La nave da ricerca R/V Gaia Blu ha lasciato il porto di Bari il 20 maggio per dare il via alla campagna oceanografica TRACE (South Adriatic Passive Seismic Experiment), un ambizioso progetto internazionale dedicato allo studio della struttura geologica profonda e della sismicità del basso Adriatico. L’iniziativa coinvolge le Zone Economiche Esclusive di Italia, Croazia e Montenegro e punta a colmare un significativo vuoto osservativo in un’area strategica del Mediterraneo, dove le sorgenti sismiche sottomarine risultano spesso troppo distanti dalle stazioni di monitoraggio terrestri.
Cuore dell’esperimento sarà il posizionamento di 20 sismometri sul fondale marino, a profondità comprese tra 800 e 1200 metri. Gli strumenti resteranno operativi per almeno un anno, registrando l’attività sismica naturale dell’Adriatico meridionale e fornendo dati preziosi per ricostruire la struttura profonda della Terra. Gli scienziati intendono così approfondire la conoscenza della placca Adriatica, dei suoi rapporti con la placca europea e dei meccanismi che regolano terremoti e instabilità del fondale marino.
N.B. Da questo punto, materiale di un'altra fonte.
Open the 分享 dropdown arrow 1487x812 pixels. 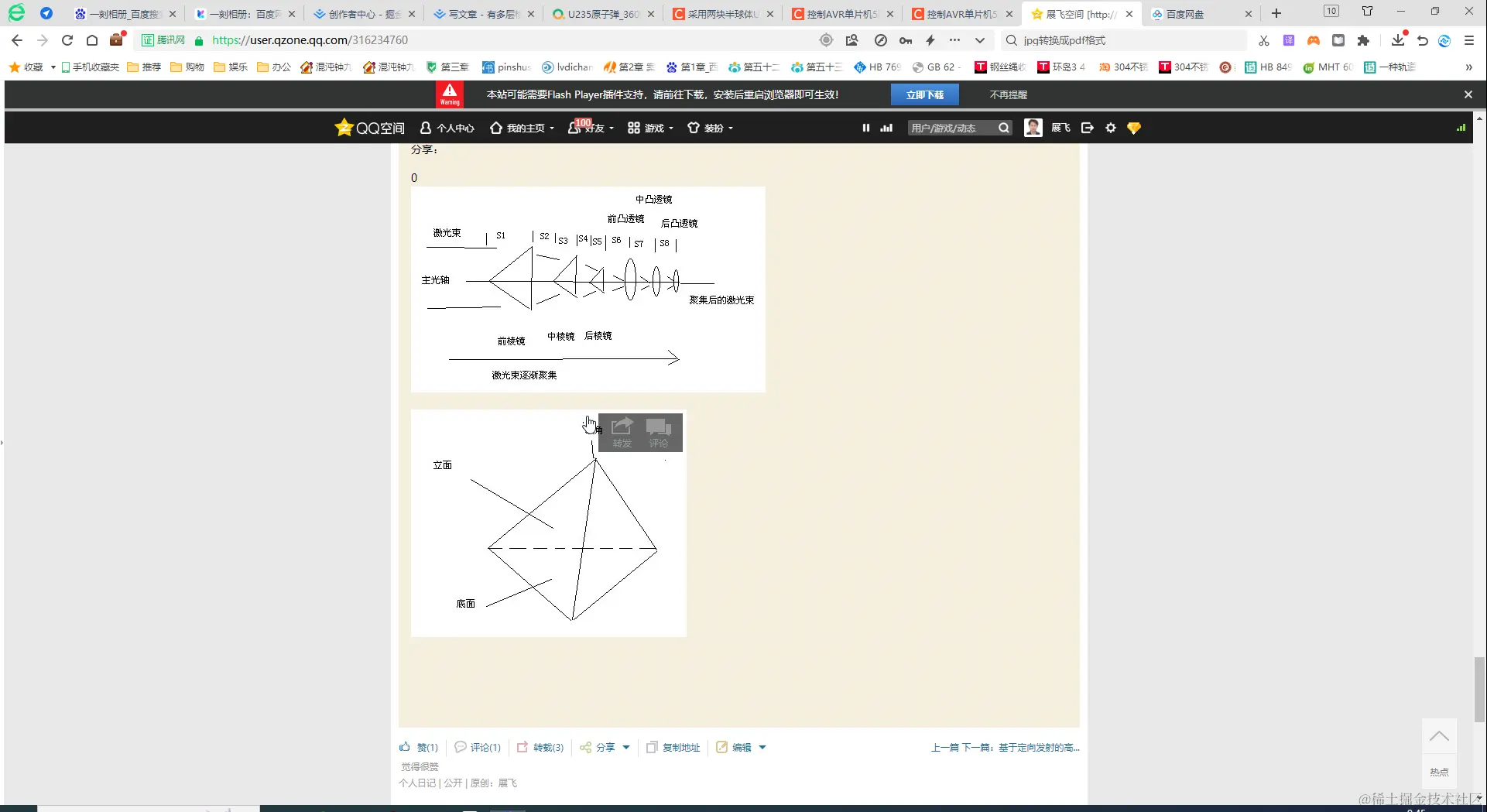click(x=627, y=747)
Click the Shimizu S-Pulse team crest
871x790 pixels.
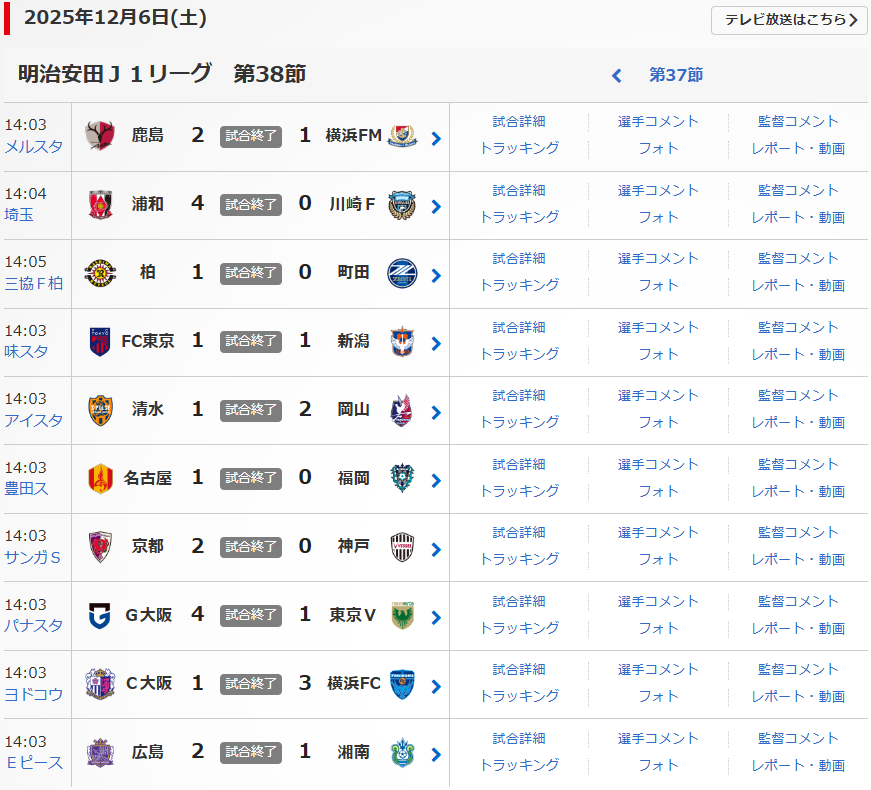pyautogui.click(x=100, y=409)
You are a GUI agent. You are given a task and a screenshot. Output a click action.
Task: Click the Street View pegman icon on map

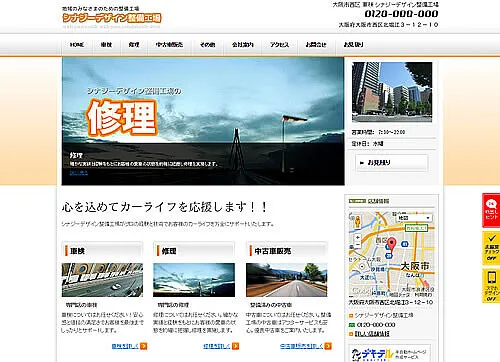(357, 222)
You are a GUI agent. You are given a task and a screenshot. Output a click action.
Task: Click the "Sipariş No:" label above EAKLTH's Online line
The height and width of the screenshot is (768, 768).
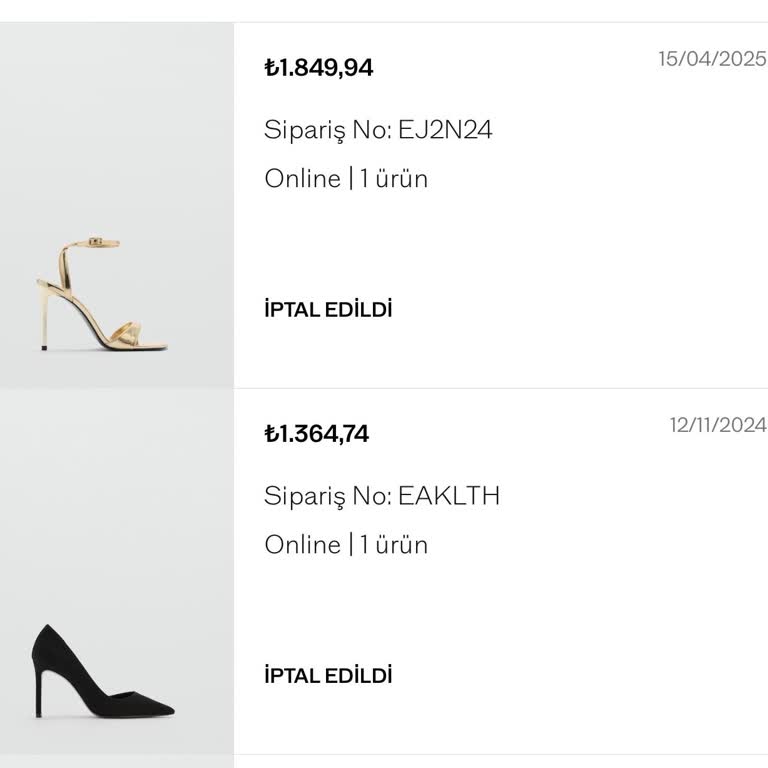coord(327,496)
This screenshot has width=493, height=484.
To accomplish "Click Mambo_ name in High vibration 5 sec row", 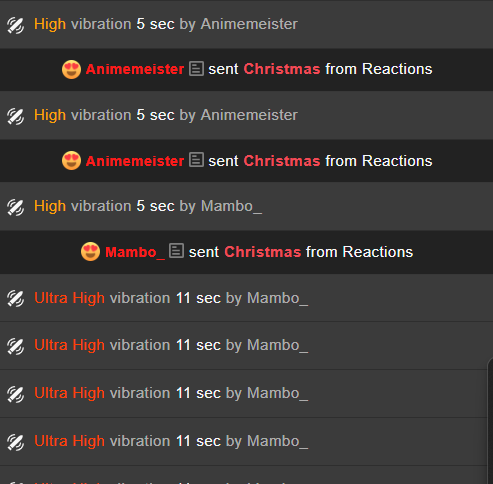I will pyautogui.click(x=231, y=206).
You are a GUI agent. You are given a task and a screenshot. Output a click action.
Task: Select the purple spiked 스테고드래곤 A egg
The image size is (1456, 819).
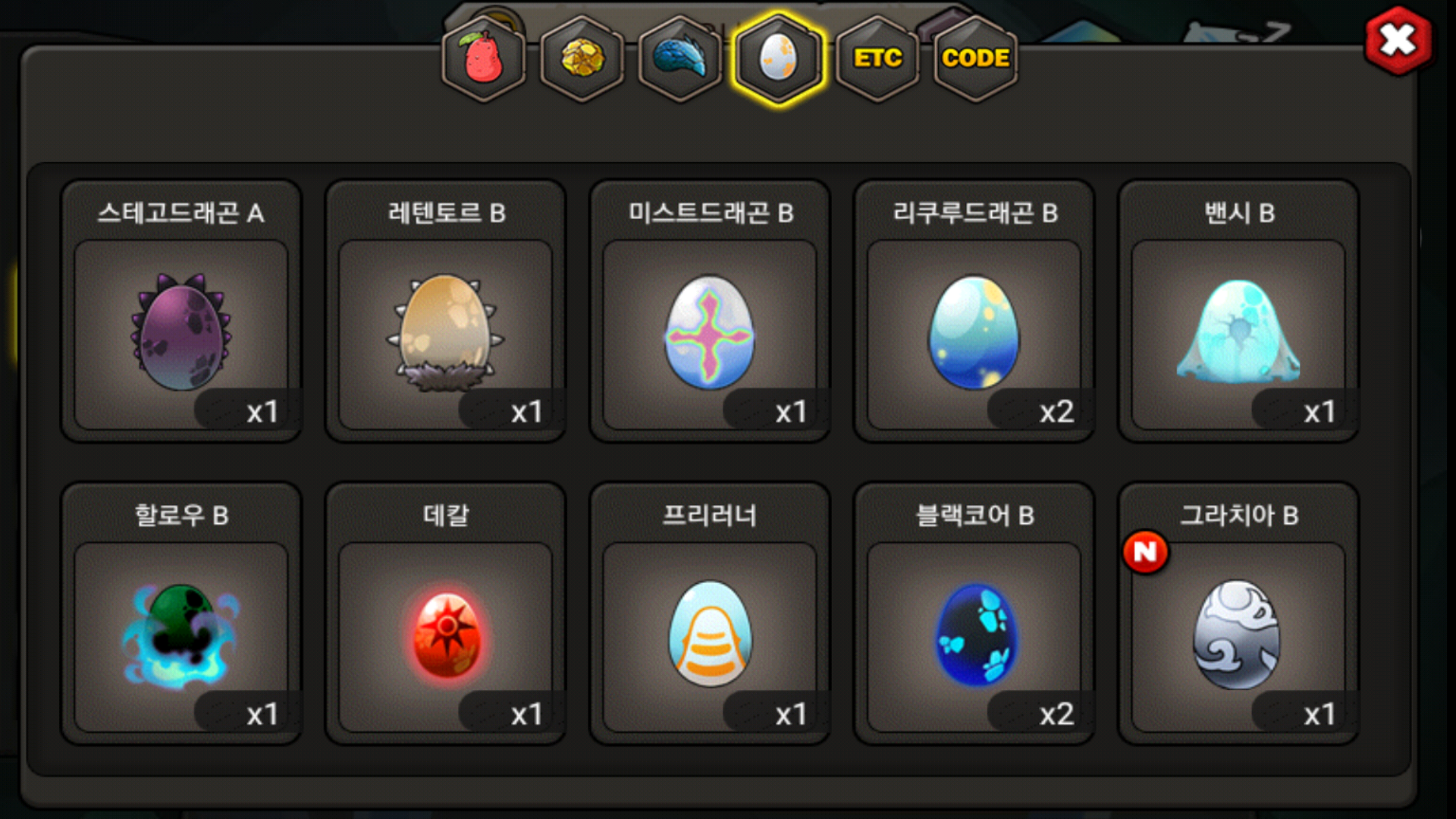coord(181,332)
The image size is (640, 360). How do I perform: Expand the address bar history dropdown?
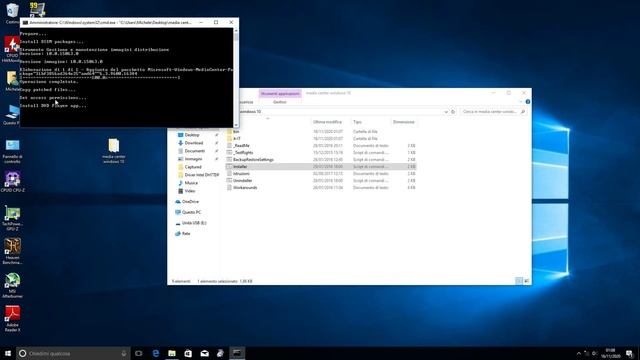tap(446, 111)
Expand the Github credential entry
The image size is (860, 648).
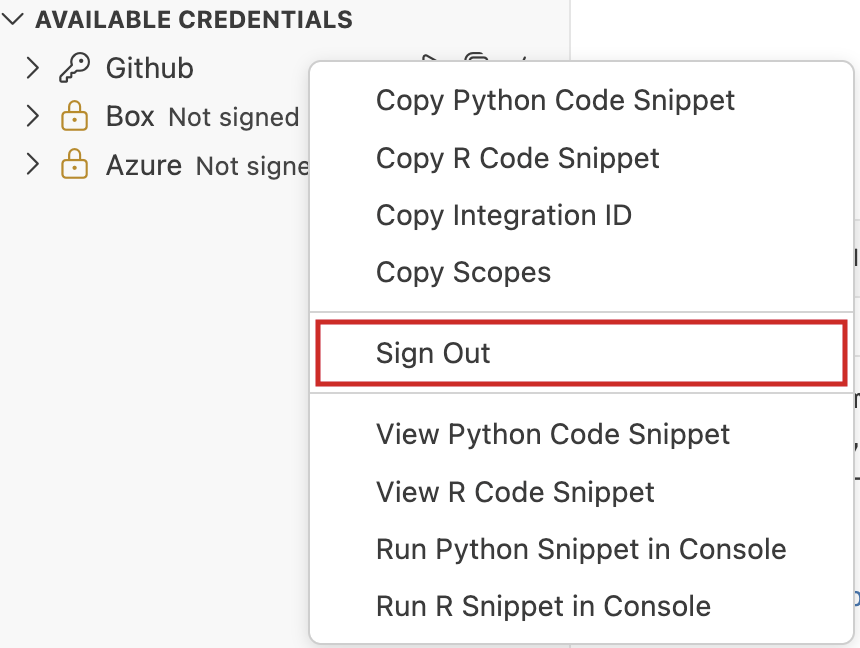33,68
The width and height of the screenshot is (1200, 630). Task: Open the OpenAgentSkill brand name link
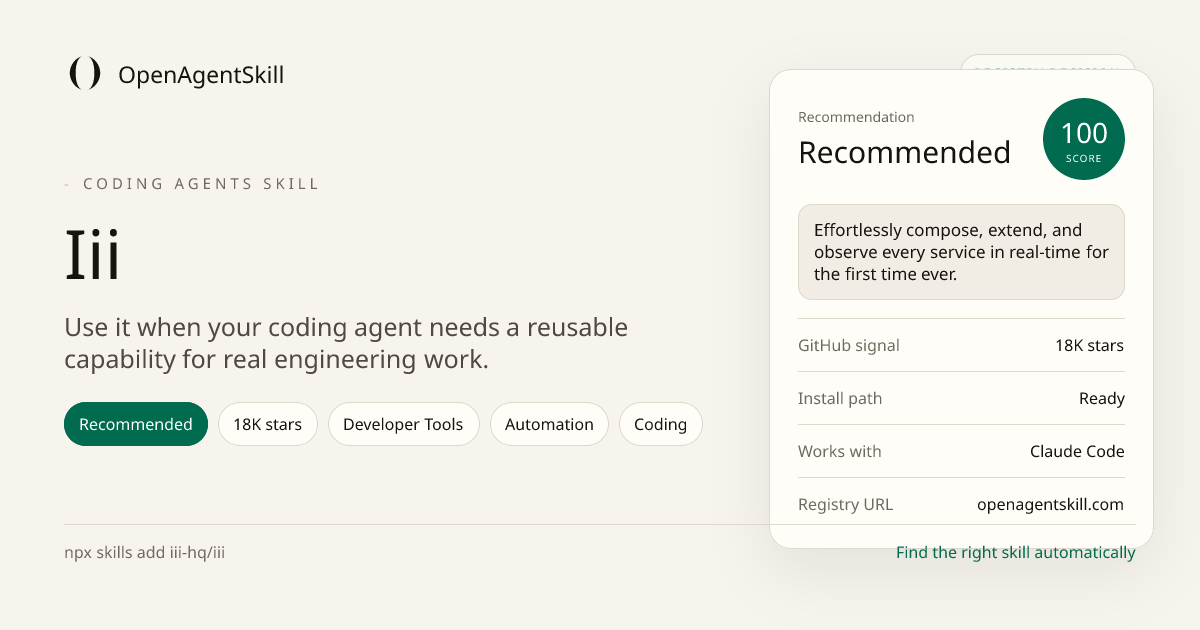click(201, 75)
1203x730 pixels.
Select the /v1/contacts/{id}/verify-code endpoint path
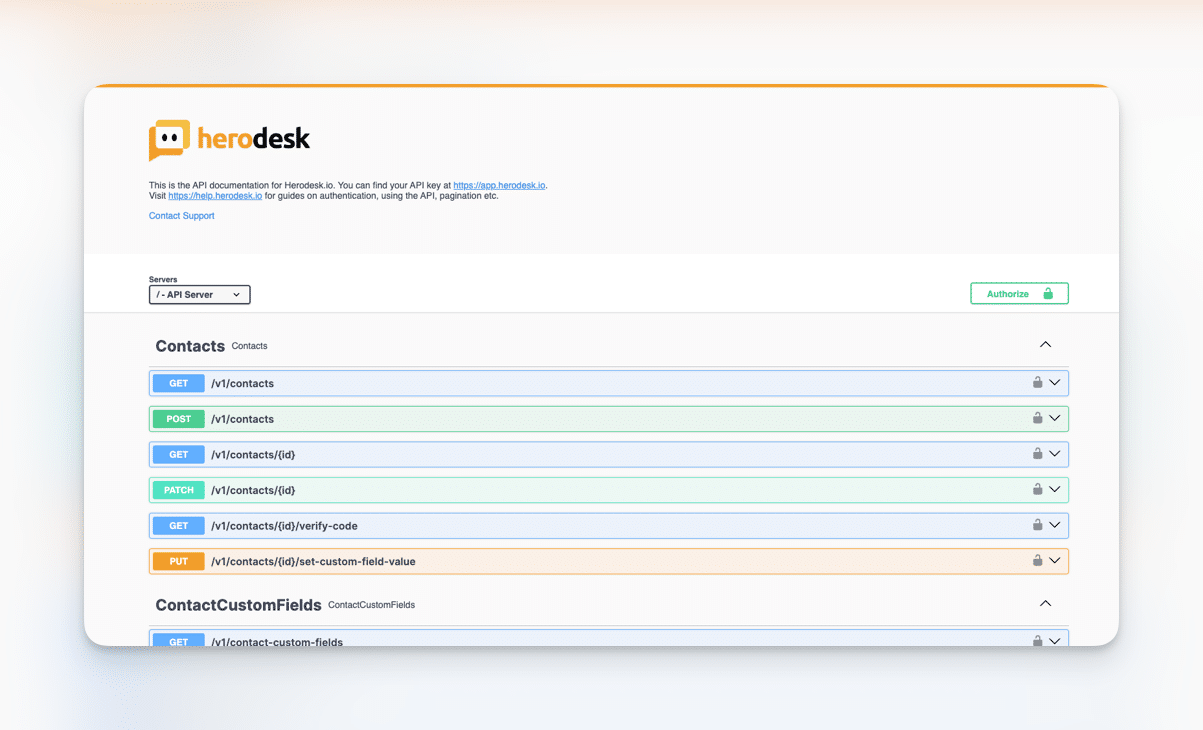coord(284,526)
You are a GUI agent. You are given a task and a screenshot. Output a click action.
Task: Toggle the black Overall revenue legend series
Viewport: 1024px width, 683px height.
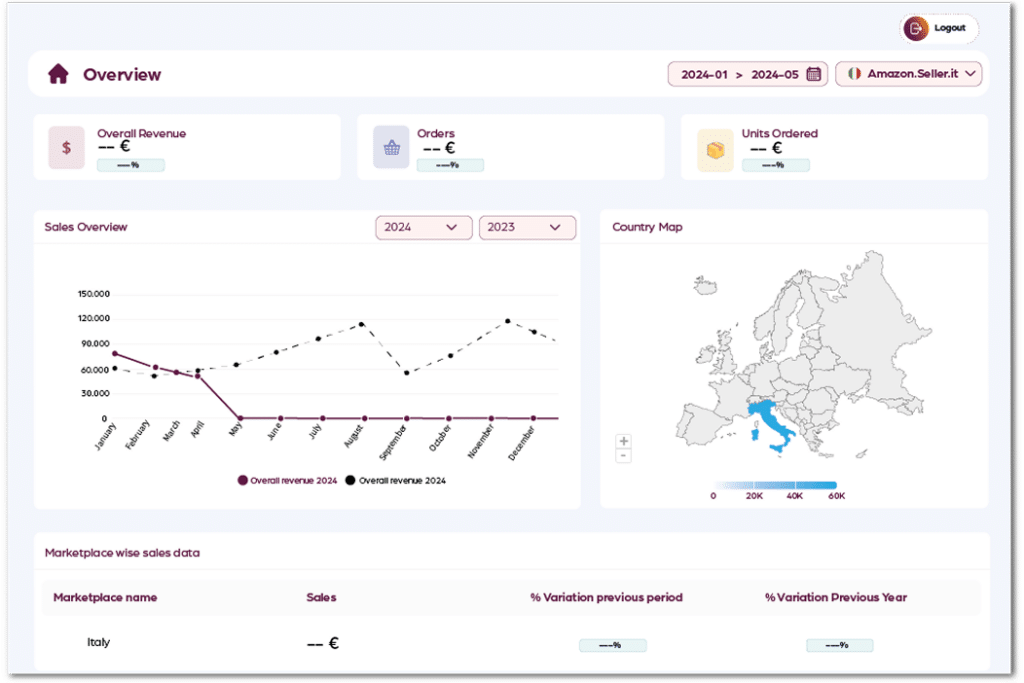click(396, 481)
Le informazioni raccolte potrebbero avere importanti ricadute non solo sul piano della ricerca di base, ma anche nella valutazione dei rischi naturali e nella sicurezza delle coste e delle infrastrutture strategiche dell’area adriatica.
TRACE nasce da una collaborazione internazionale che coinvolge l’Istituto di Scienze Marine del Consiglio Nazionale delle Ricerche (CNR-ISMAR), l’Istituto Nazionale di Geofisica e Vulcanologia (INGV), l’Università di Modena e Reggio Emilia, la Dalhousie University, l’Università di Zagabria e l’Institute of Hydrometeorology and Seismology of Montenegro.
L’acquisizione dei dati sismici è cofinanziata dal progetto SAKURA, nell’ambito del programma INGV ROSE (Reinforcement of the Observational Systems of the Earth). Al consorzio partecipano inoltre altre importanti istituzioni scientifiche internazionali, tra cui il Centre national de la recherche scientifique (CNRS) e l’Institut de Physique du Globe de Paris (IPGP).